Une frappe aérienne israélienne sur l’hôpital Nasser, dans la ville de Khan Younis au sud de la bande de Gaza, a tué mardi le journaliste palestinien Hassan Aslih, alors qu’il était hospitalisé après avoir été blessé lors d’une précédente attaque. Le ministère de la Santé du territoire, contrôlé par le Hamas, a confirmé sa mort ainsi que celle d’un autre patient, et a fait état de plusieurs blessés.

Connu pour ses vidéos largement relayées sur les réseaux sociaux, Aslih dirigeait le média local Alam24 et avait collaboré avec plusieurs organes de presse internationaux en tant que photojournaliste indépendant. Il avait été blessé le mois dernier lors d’une frappe israélienne contre une tente médicale installée dans l’enceinte de l’hôpital Nasser. Il se trouvait en convalescence lorsqu’un missile a touché le troisième étage de l’établissement.

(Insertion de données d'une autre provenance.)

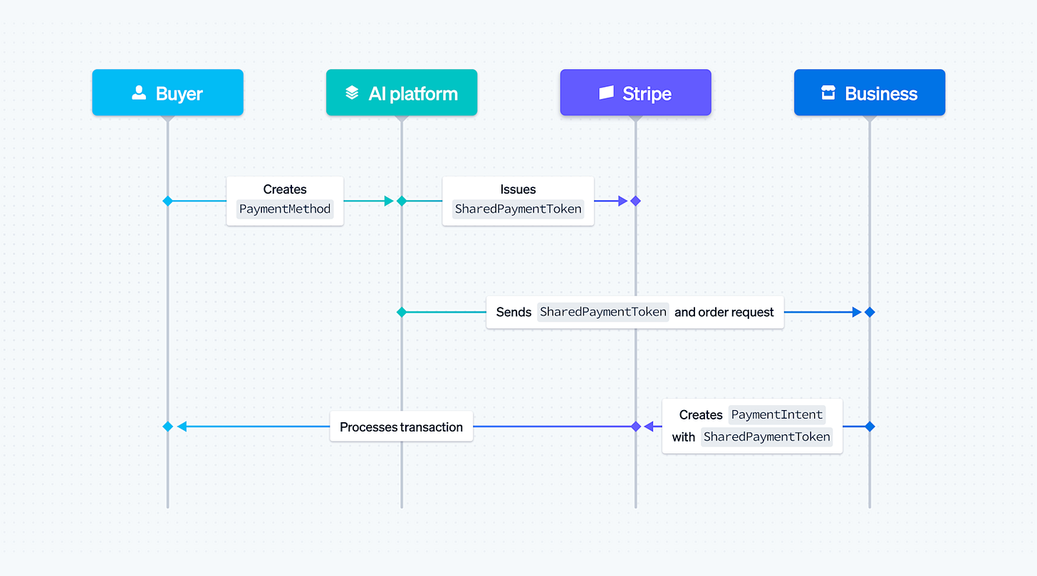
Task: Click the diamond on Stripe's lifeline at Processes transaction
Action: coord(635,426)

L’armée israélienne a reconnu la frappe dans un communiqué, affirmant avoir ciblé « d’importants terroristes du Hamas opérant depuis un centre de commandement et de contrôle » situé au sein de l’hôpital. Elle n’a pas fourni d’identité précise concernant les cibles éliminées. Israël accuse Aslih d’avoir participé à l’attaque du Hamas du 7 octobre 2023, au cours de laquelle environ 1 200 personnes ont été tuées et plus de 250 prises en otage. Il est accusé d’avoir diffusé des images de cette attaque sur ses réseaux.

Le directeur de l’hôpital Nasser, Atef Al-Hout, a dénoncé l’attaque : « Je suis arrivé à l’hôpital sans savoir s’il fallait pleurer les martyrs, soigner les blessés ou rassurer un personnel médical terrorisé. » Des images de l’intérieur de l’hôpital montrent d’importants dégâts, notamment sur les équipements médicaux et les lits.

Depuis le début de la guerre à Gaza, la Fédération internationale des journalistes recense au moins 160 professionnels des médias tués. Les autorités de Gaza avancent un bilan plus lourd, affirmant que 215 journalistes ont péri, qu’elles disent être délibérément visés. Israël rejette cette accusation et affirme prendre des mesures pour éviter de frapper des civils.

Alors que les frappes israéliennes se poursuivent, le blocus imposé depuis le 2 mars sur les livraisons humanitaires continue de provoquer des pénuries critiques. Selon l’ONU, la population est exposée à un risque imminent de famine. L’Organisation mondiale de la santé a tiré la sonnette d’alarme mardi, avertissant que la malnutrition et la faim pourraient marquer « toute une génération ».